Assigned task 1:
Transcribe the passage of the column on left-lane hogging starting with "Colorado law is" and going on through "of the law.".
Assigned task 2:
Answer these from the column on left-lane hogging:
(a) Under Colorado law, at what speed limit is the left lane open only for passing?
(b) Who is the spokesperson for the Aurora Police Department?
(c) In last spring's CDOT survey, what share of respondents admitted to driving distracted in the preceding week?

[Opening Extract section]

In the classic horror flick, MacReady is trapped on a remote research base with a parasite turning dogs and researchers alike into horrifying alien beings. MacReady never really knows who is infected with The Thing until it rears its ugly head, mandibles and all.
On a long drive to the Vail Valley last month, I found myself trapped in a personal adaptation.
My friend drove us in a crappy SUV that crawled up I-70, well below the speed limit at times, but in the left lane nonetheless. The line behind us grew and grew until the whole Interstate looked bottlenecked.
She didn’t move over.
“Oh, God,” I thought, mortified. “You’re one of them.”
Unlike MacReady, though, I’m not alone. It’s easy to see that many Colorado drivers hog the left lane. And worst of all, they could be your best friend, your wife — even you.
Colorado law is clear about the left lane: If the speed limit is 65 mph or more, the left lane is only open for passing — unless you can’t safely get out of the lane.
Aurorans enjoy the 65 mph speed limit on Interstate 225 and I-70. In a perfect world, with no traffic and metro-area transplants, we could all zip down the corridor. But even when the interstate is clear, you can find folks camping in the left lane when they shouldn’t be.
Sgt. Bill Hummel, spokesperson for the Aurora Police Department, blamed a lack of awareness for lane-hogging on Aurora stretches of the interstates. It could be that Colorado residents and out-of-staters alike aren’t aware of the law.
Hummel said he has personally pulled people over for impeding the flow of traffic, either by backing up traffic behind them in the fast lane, or forcing others to pass on the right.
“Sometimes the best course of action is to stop the driver if they are blocking traffic and just educate them,” he said. “Commonly, people don’t know that it is a law.”
He gets to do that. As citizen drivers, we don’t get to.
Hummel said APD could not immediately provide the number of tickets issued for this common driving blunder. The law is usually enforced if a driver is “obviously” impeding traffic or endangering other drivers.
Is there hope for those of us stuck behind slowpokes? Will more people learn that lingering in the left lane is a no-go?
If you’re claiming a lane, you’re not paying attention, and drivers are increasingly distracted. In a CDOT survey last spring, almost 90 percent of respondents admitted to driving distracted in the preceding week, mostly preoccupied with reading messages or typing on phones.
Or, you could be one of the Judge Judy motorists who knows you have the right, because the law’s behind you. It’s the few who believe that, because they are driving the speed limit, no one else behind them should drive any faster.
I offered to drive back and was confronted with a dose of asphalt karma, having to follow a left-lane hogger all the way back.
They’re everywhere. And just like The Thing, you never know where they will strike next.
— Grant Stringer, Staff Writer
Don’t look now
The traffic on the other side of the median always seems to be more desirable, especially as you wait your turn to sneak past another highway crash probably caused by some distraction that didn’t need to be.

[Closing Extract section]
[Opening Dataset extract section]

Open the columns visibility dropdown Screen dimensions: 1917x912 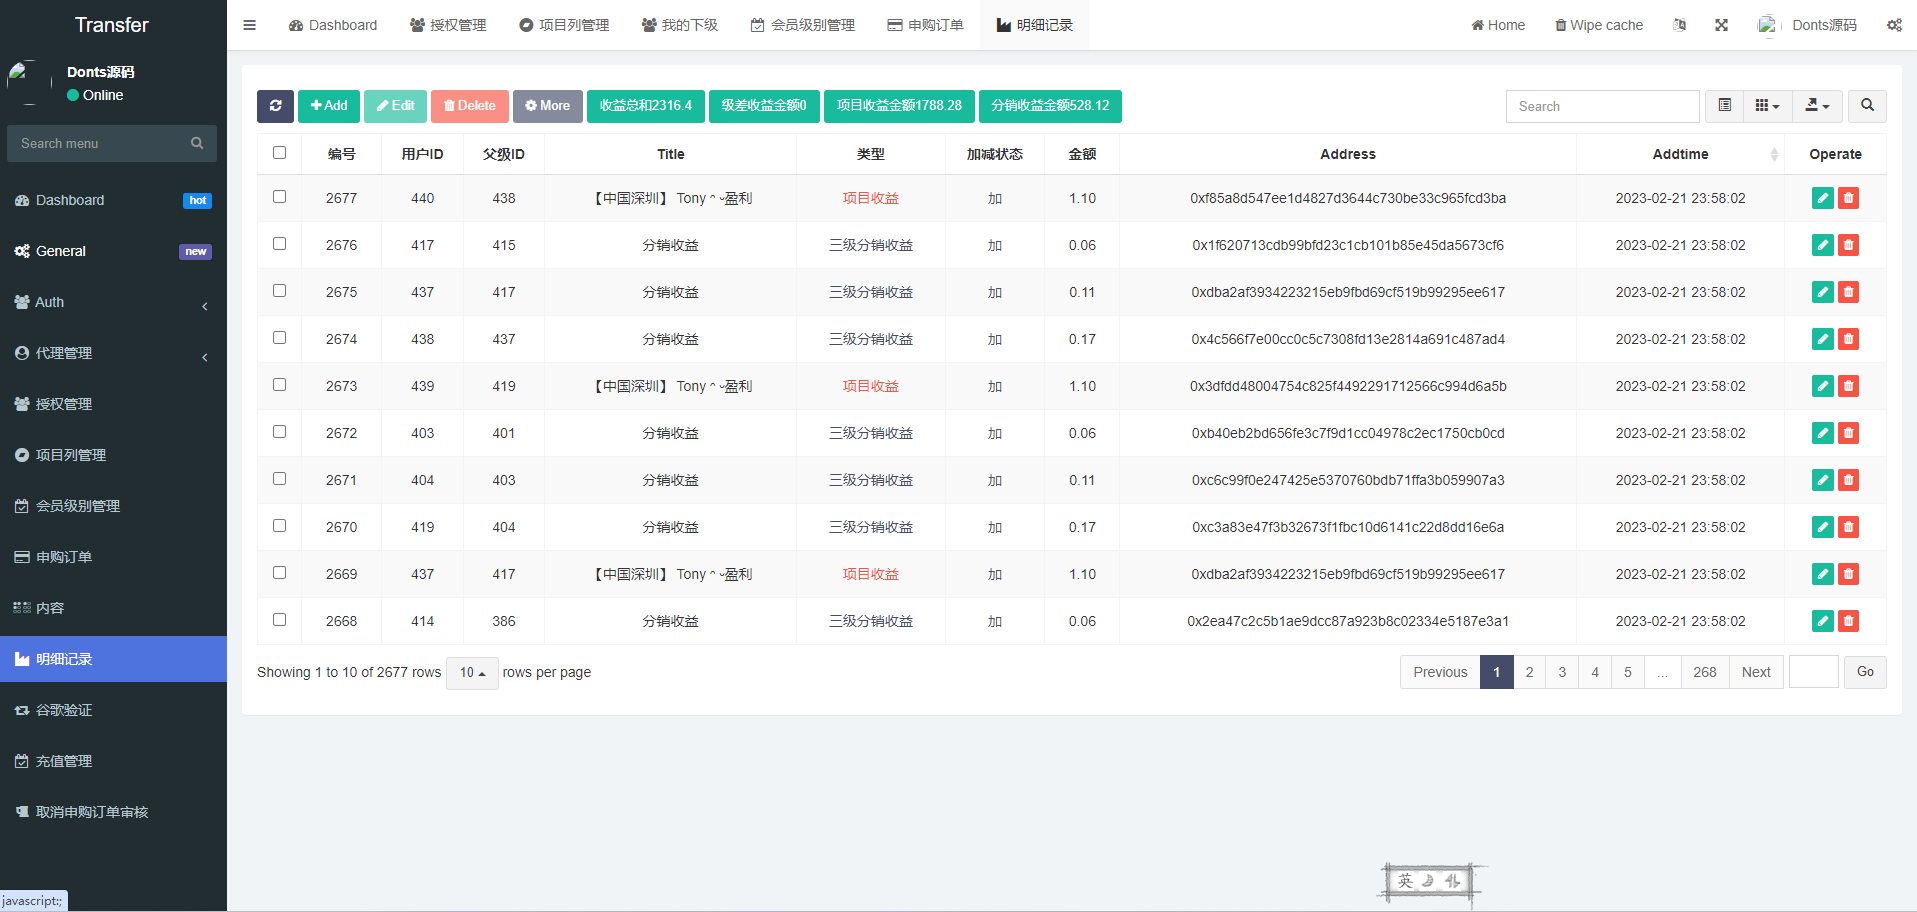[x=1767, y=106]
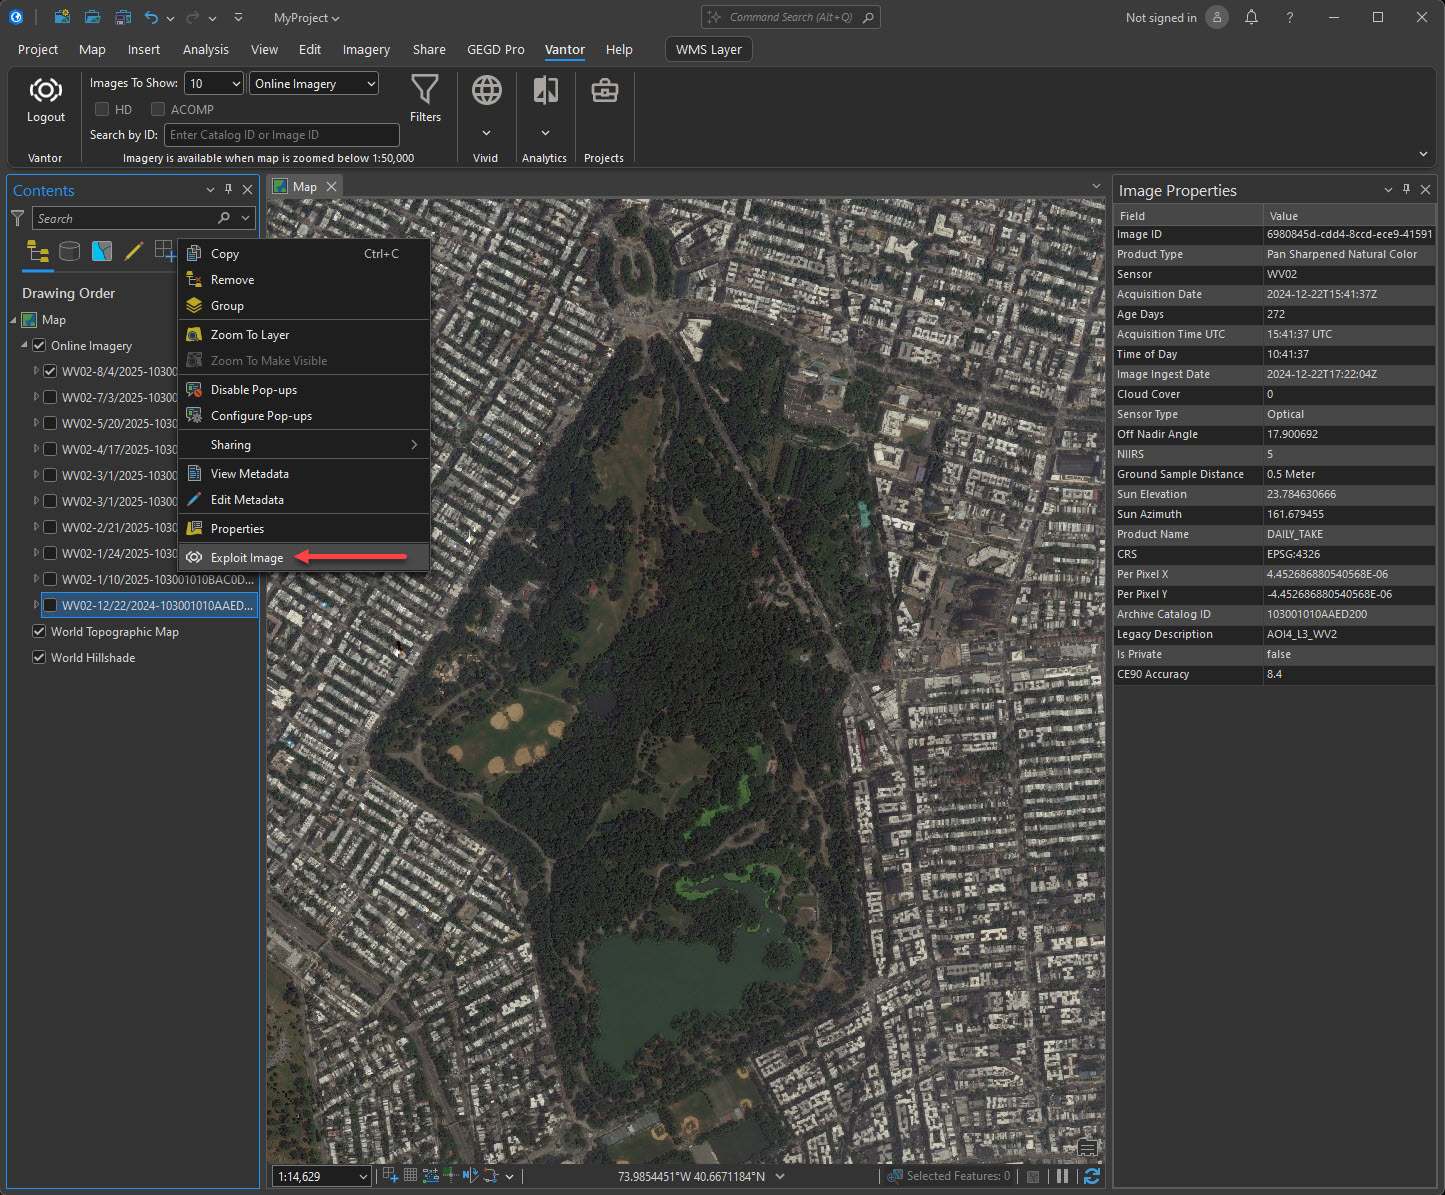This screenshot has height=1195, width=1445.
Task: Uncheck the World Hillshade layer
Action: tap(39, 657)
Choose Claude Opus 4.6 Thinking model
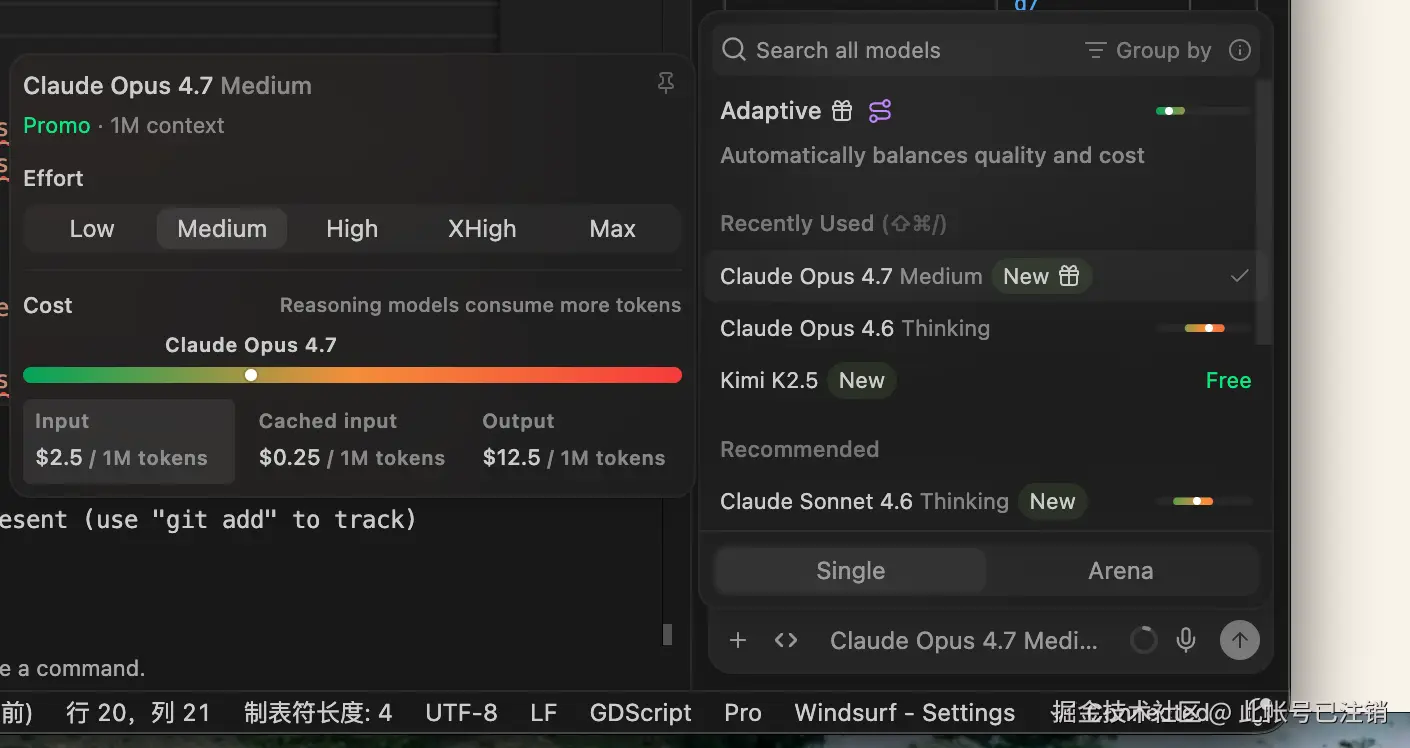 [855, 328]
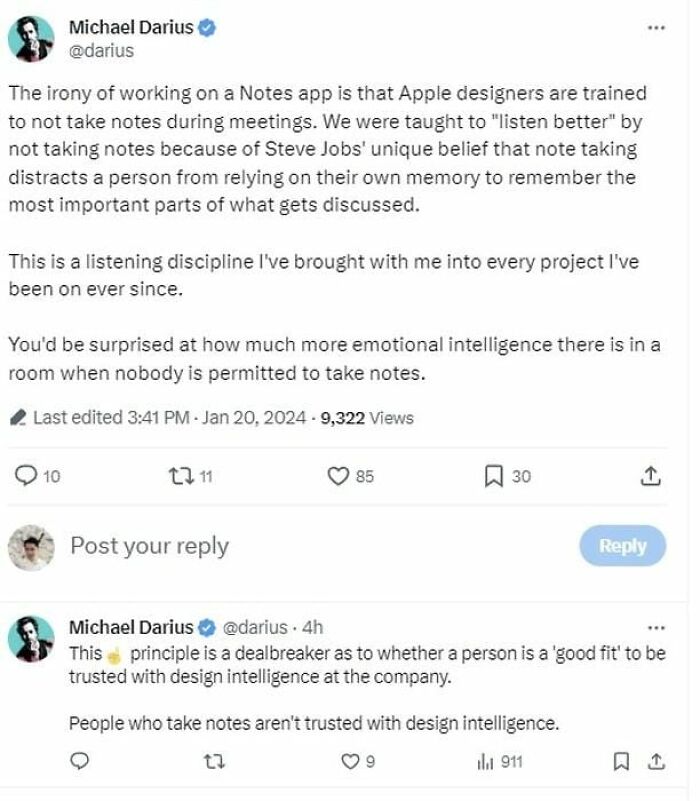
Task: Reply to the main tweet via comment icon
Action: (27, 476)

[Closing Dataset extract section]

Your response 1:
Colorado law is clear about the left lane: If the speed limit is 65 mph or more, the left lane is only open for passing — unless you can’t safely get out of the lane.
Aurorans enjoy the 65 mph speed limit on Interstate 225 and I-70. In a perfect world, with no traffic and metro-area transplants, we could all zip down the corridor. But even when the interstate is clear, you can find folks camping in the left lane when they shouldn’t be.
Sgt. Bill Hummel, spokesperson for the Aurora Police Department, blamed a lack of awareness for lane-hogging on Aurora stretches of the interstates. It could be that Colorado residents and out-of-staters alike aren’t aware of the law.

Your response 2:
(a) 65 mph or more
(b) Sgt. Bill Hummel
(c) Almost 90 percent